• _Consigne_
Résumez en deux phrases la critique de film ci-dessous.

• _Passage fourni_

Avec Martina, avec le rôle singulier d’une carrière assez exemplaire, avec la manière de Pölser, issu du théâtre, de la filmer, de la mettre en valeur, de la déposer au lit contre le vide et l’obscurité, de la capturer en contre-plongée céleste de meurtrière, de moraliste, et de mémorialiste, définissant à son échelle le bien et le mal, Diane chasseresse nietzschéenne ou Noé au féminin, son périple limité prend une dimension de mélodrame existentiel, que le lecteur nous pardonne ce pléonasme. À défaut d’être cette fois érotique, comme naguère chez Houellebecq et ses particules pas tellement élémentaires relues outre-Rhin, le regard de Martina s’avère bel et bien lyrique, tendre, déterminé, blessé, résilient. Le mystère de Martina se déploie dans ce grand petit film comportementaliste et intériorisé, doucement fantastique et vaguement misanthrope ou misandre. Féministe, Martina, convaincue que le jugement aigrit l’espèce, tend à combattre vainement l’ordre irréversible des choses, que l’amour immanquable demeure la meilleure raison et façon de vivre, impossible à ce jour, tant pis ? Peut-être, certainement, et cependant Martina ne se réduit pas à cela, à l’adaptation longtemps murie d’un conte philosophique primé, paru dans les années 60 consuméristes, dû à l’éphémère Marlen Haushofer, admiré par la guillerette Elfride Jelinek, similaire amatrice de prose exempte de dialogues. Martina, dans sa solitude, dans sa finitude, dans sa chasteté forcée, dans son déni implicite du désir, y compris dans le texte, lui-même l’enfant lexical substitué à la chair de sa chair, possibilité et non destin, nous le savons bien, s’adresse aux femmes et aux hommes, scelle son récit dans un sang guère christique. La fraternité, la vie des autres, Stasi ou pas, Martina ne les respecte pas, pas dans l’action de déraison, dans une loi du Talion expéditive et peu avide de regrets.

• _Données enregistrées_
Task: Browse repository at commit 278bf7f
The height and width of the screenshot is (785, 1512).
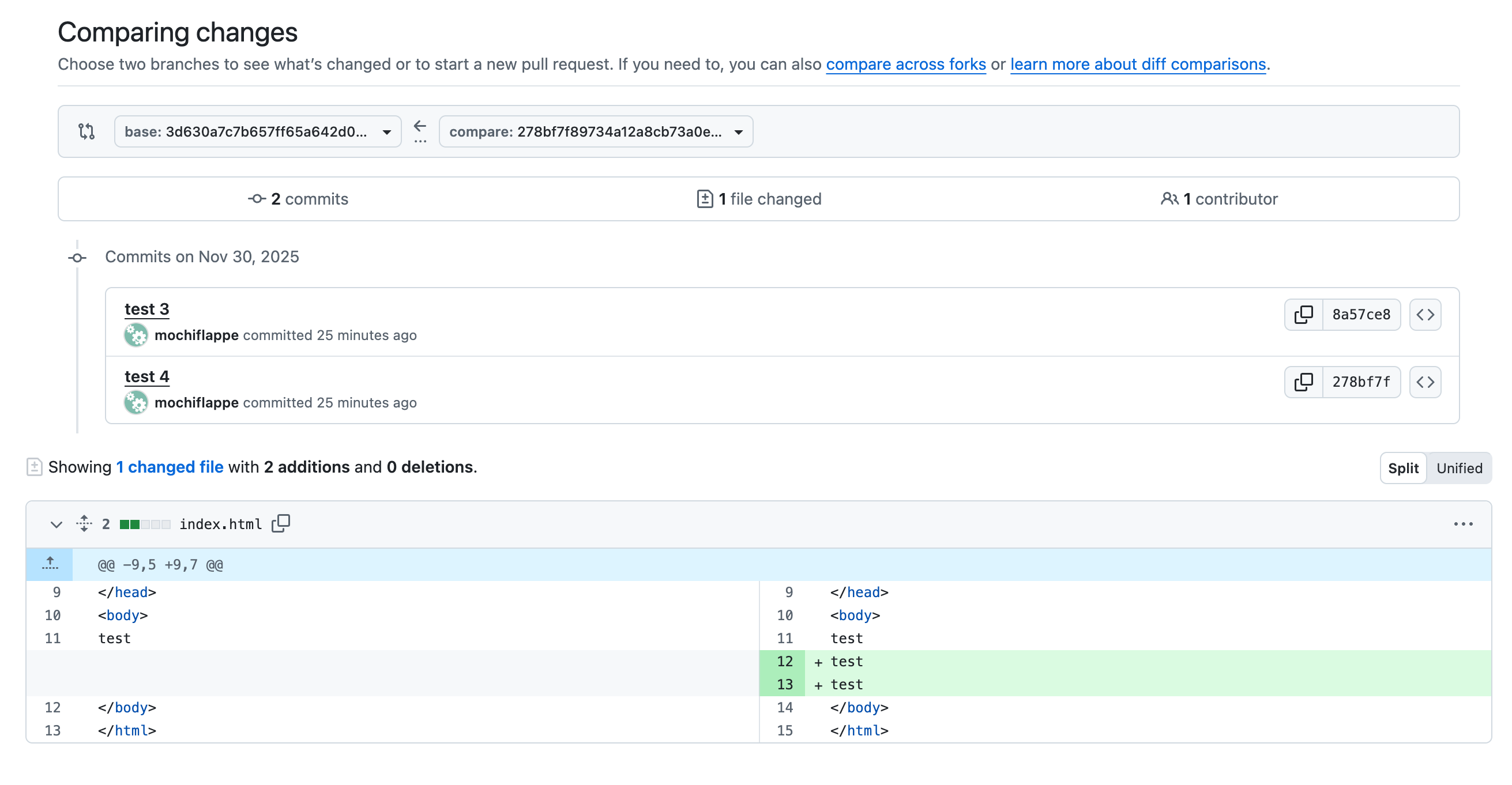Action: pos(1425,382)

• _Réponse_
Grâce au rôle de Martina et à la manière de filmer de Pölser, venu du théâtre, le périple limité de l'héroïne prend une dimension de mélodrame existentiel, et son regard s'avère lyrique, tendre, déterminé, blessé et résilient. Adapté d'un conte philosophique primé de Marlen Haushofer paru dans les années 60, ce film comportementaliste et intériorisé montre une Martina solitaire et chaste qui ne respecte ni la fraternité ni la vie des autres et applique une loi du Talion expéditive.